• Exercise objective:
Would you please repeat exactly the entries below, starting at the line with "Where should I" and ending at the line with "Task: Open folder icon beside Save to path", and nothing outside that range? Leave out the pictures.

○ ○ ○ ○ ○

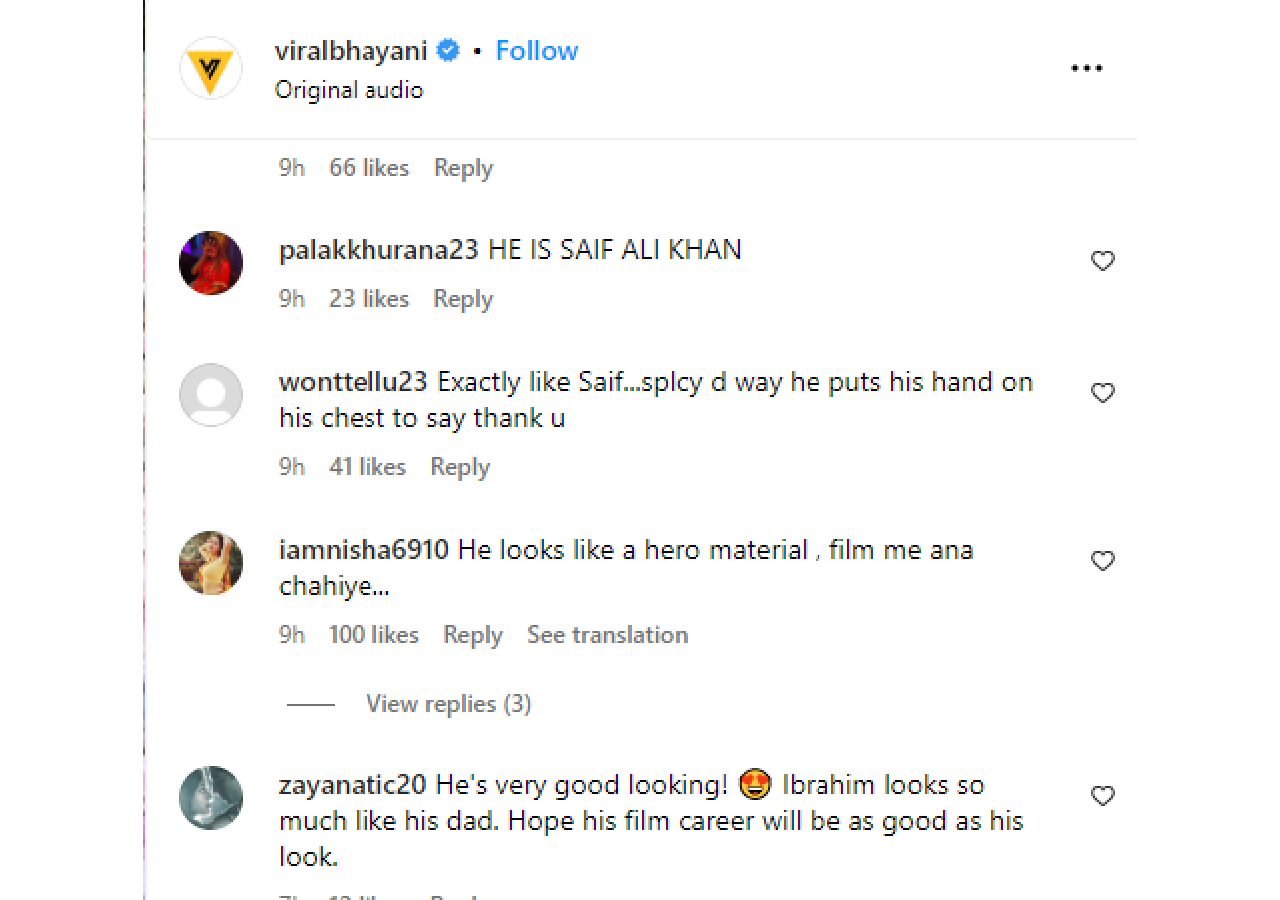This screenshot has width=1280, height=900.
Task: Click the Original audio label
Action: tap(348, 90)
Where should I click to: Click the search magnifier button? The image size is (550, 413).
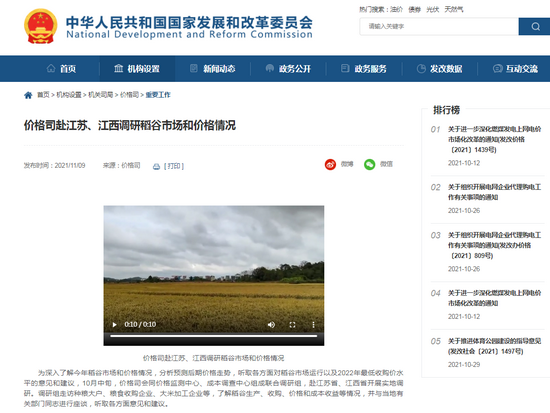tap(535, 26)
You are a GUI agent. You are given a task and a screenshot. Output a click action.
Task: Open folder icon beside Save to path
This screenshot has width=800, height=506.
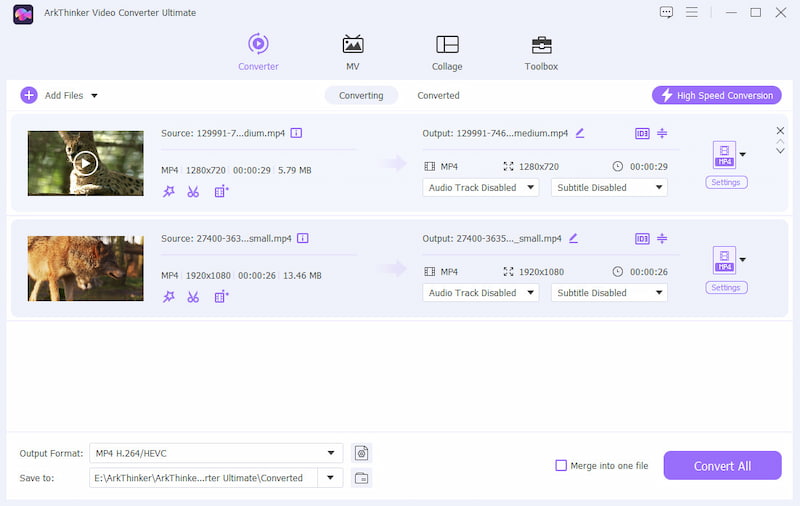click(361, 478)
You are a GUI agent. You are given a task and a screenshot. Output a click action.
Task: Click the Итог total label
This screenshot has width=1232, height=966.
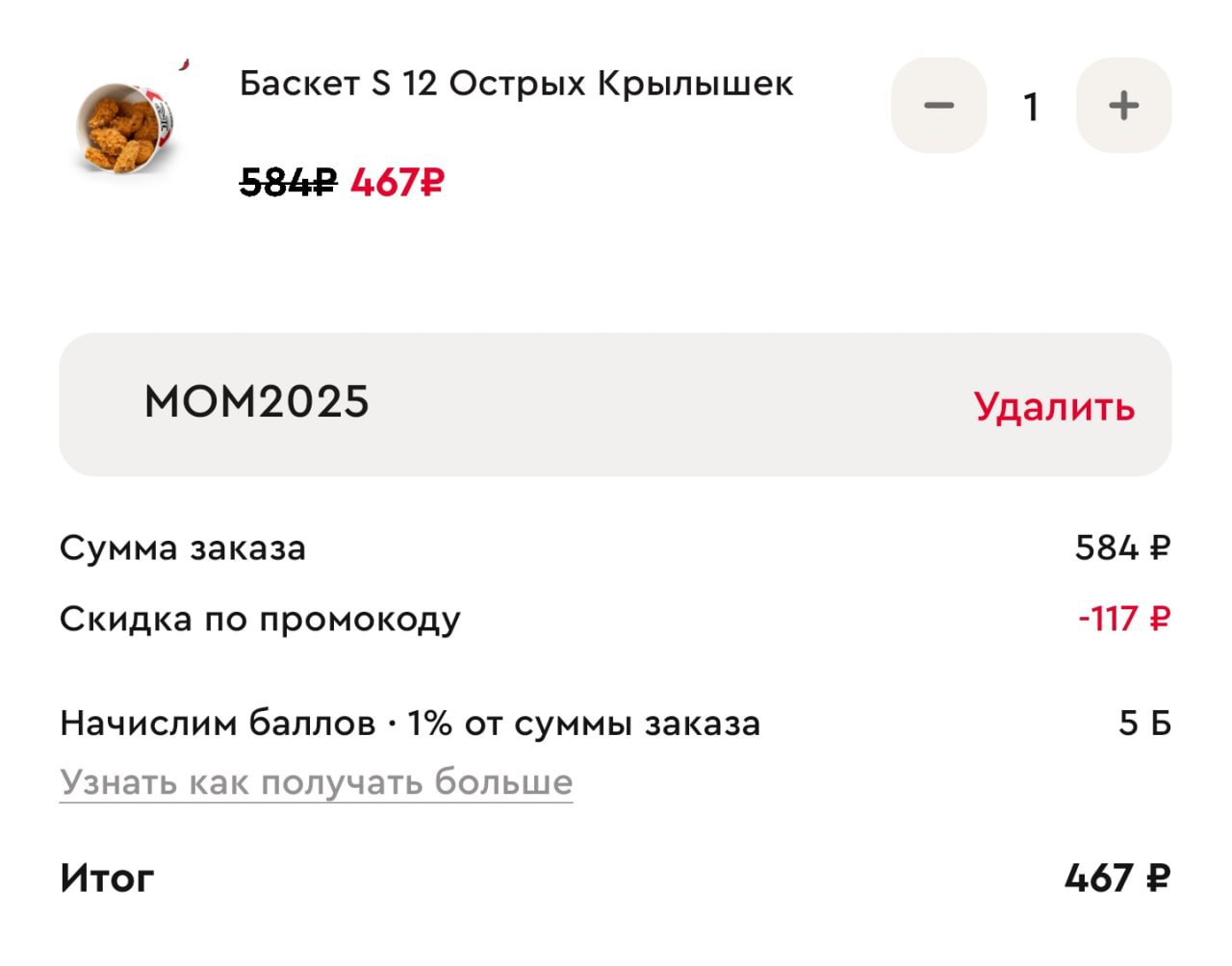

○ ○ ○ ○ ○

• Output:
Where should I click to: Click the search magnifier button? The image size is (550, 413).
tap(535, 26)
You are a GUI agent. You are given a task and a screenshot. Output a click action.
Task: Open folder icon beside Save to path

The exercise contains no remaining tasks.